[Material provided]
┏━━
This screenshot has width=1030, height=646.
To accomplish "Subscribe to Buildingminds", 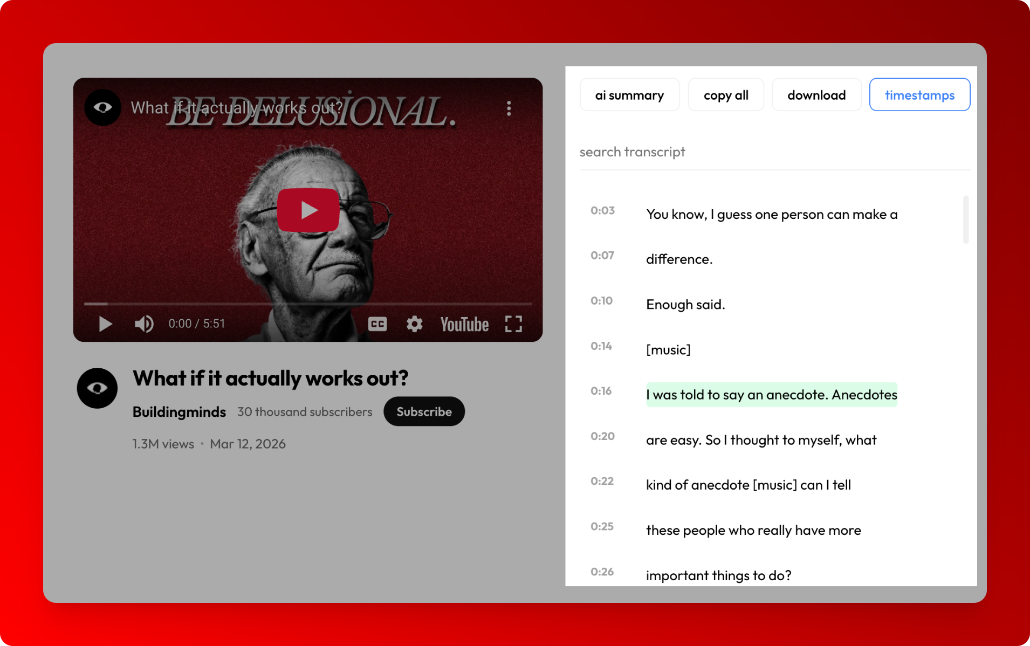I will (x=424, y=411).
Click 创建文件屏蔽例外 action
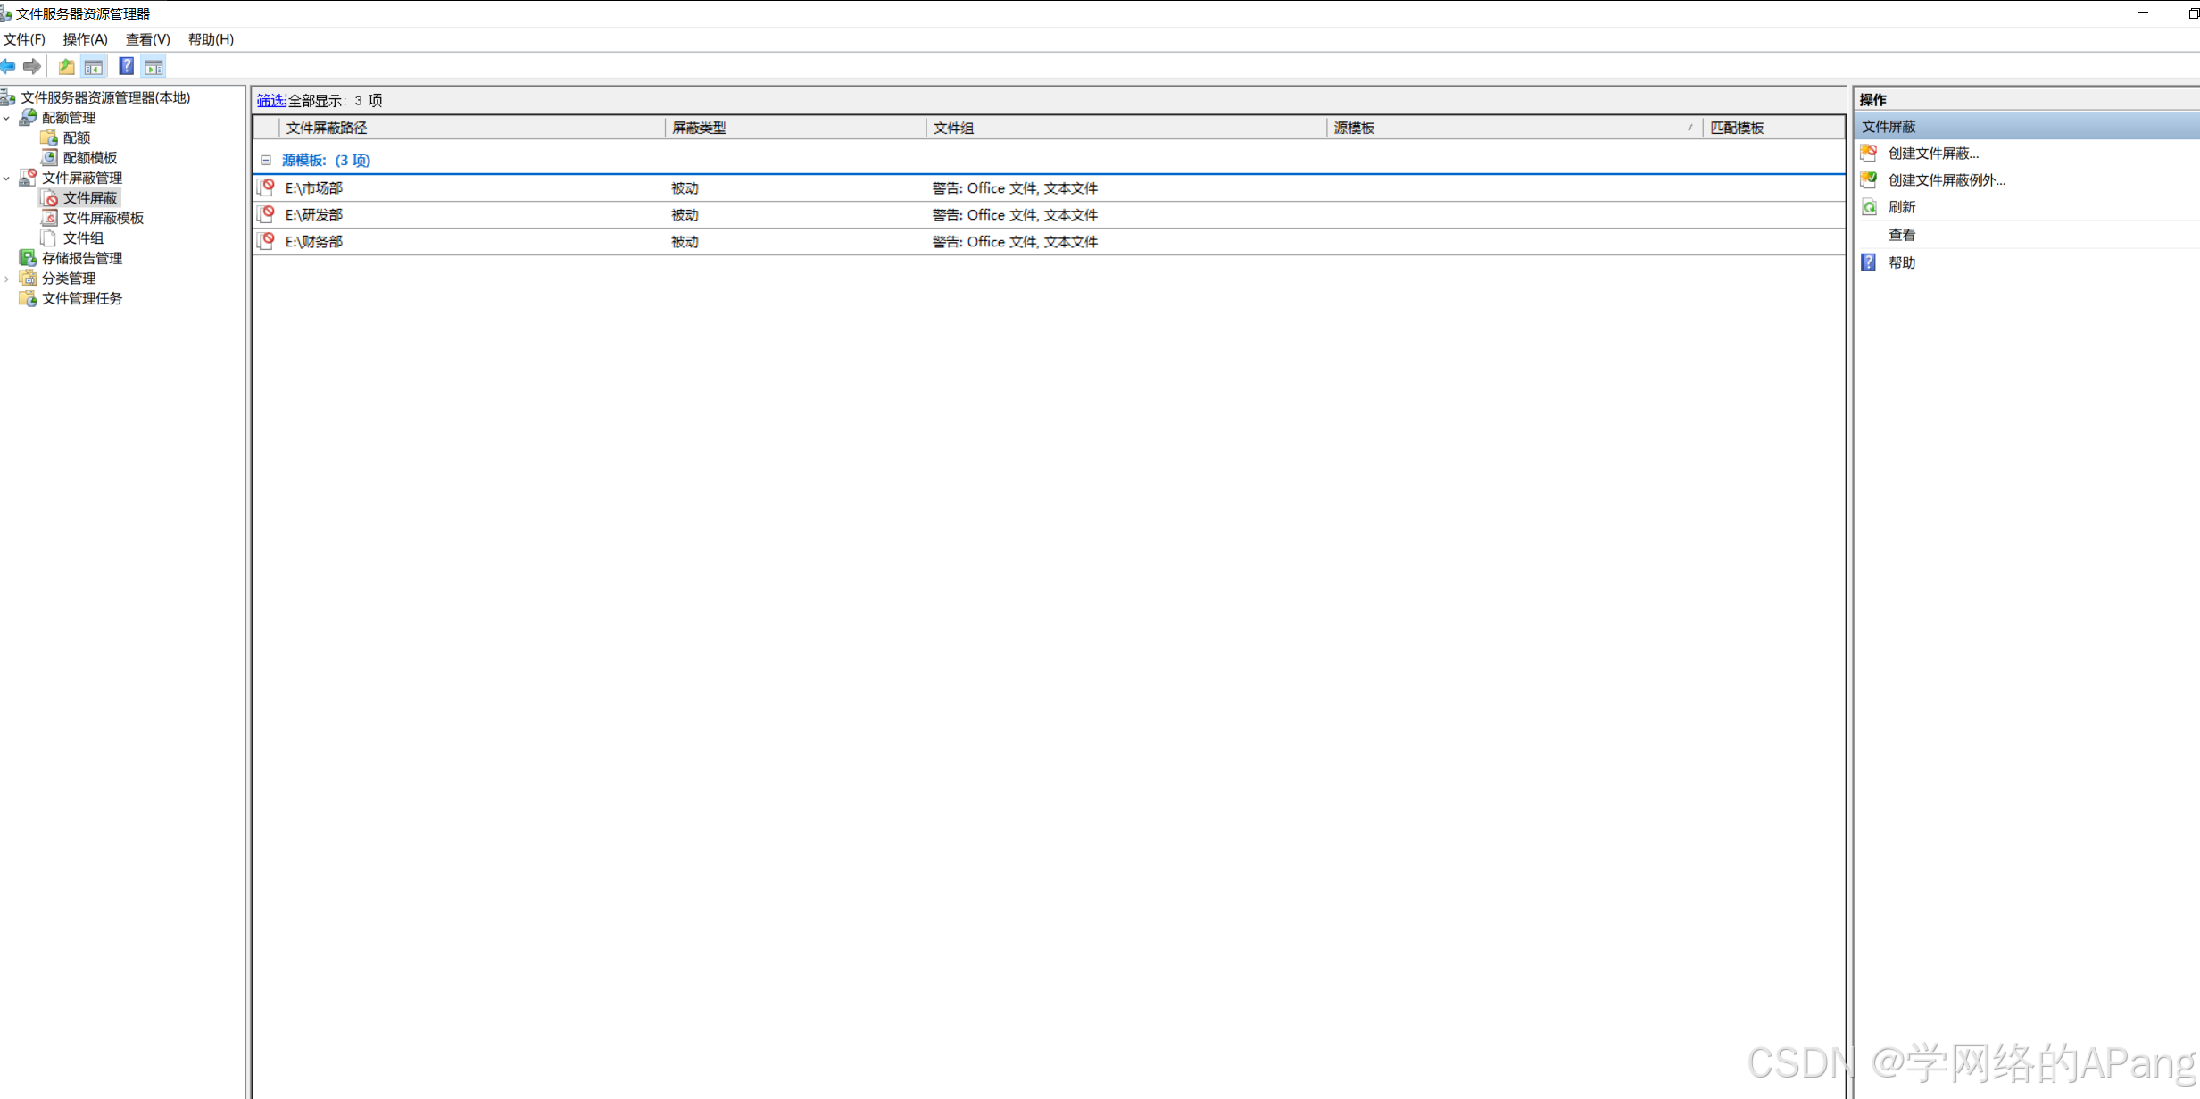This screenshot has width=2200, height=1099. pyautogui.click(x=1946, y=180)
┗━━
┏━━
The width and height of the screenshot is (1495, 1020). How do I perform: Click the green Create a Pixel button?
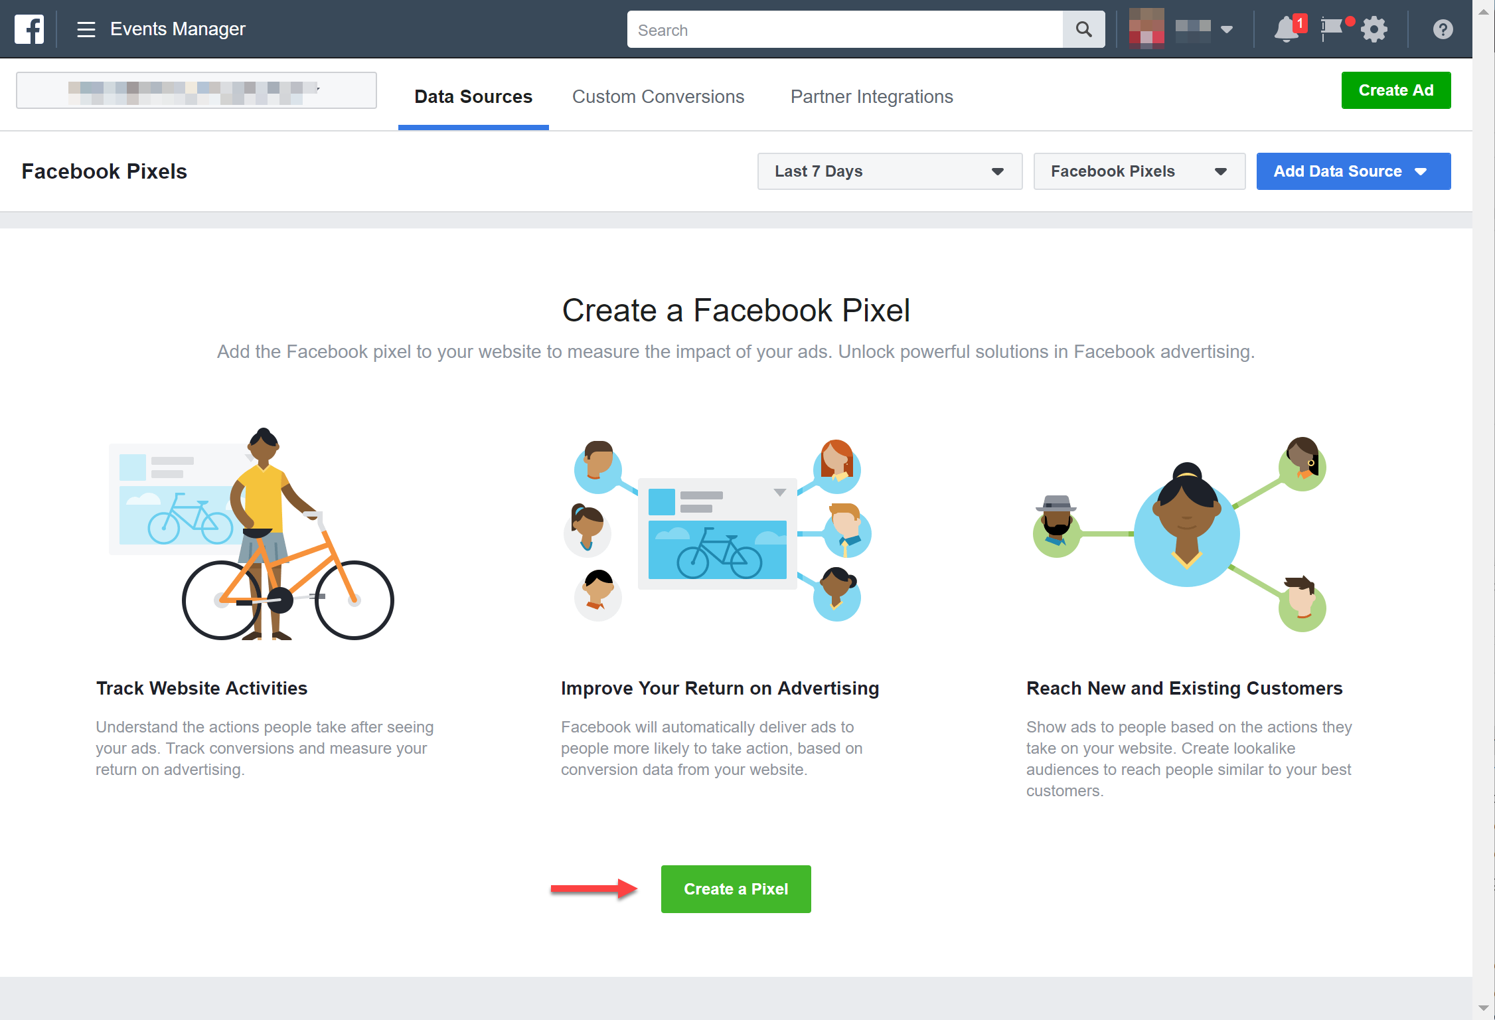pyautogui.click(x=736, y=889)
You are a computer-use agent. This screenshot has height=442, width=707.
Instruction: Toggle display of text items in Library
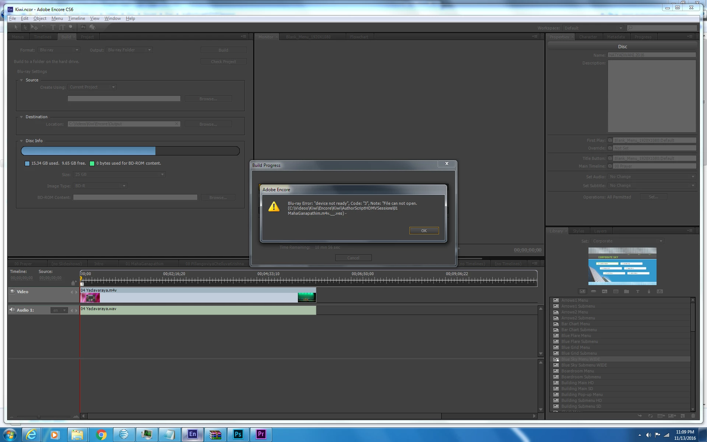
┗━━
[Problem statement] What you return must be the lines above that run from the line with "You are a computer-use" to the line with "Instruction: Toggle display", inclusive, each copied exactly.

[Response]
You are a computer-use agent. This screenshot has height=442, width=707.
Instruction: Toggle display of text items in Library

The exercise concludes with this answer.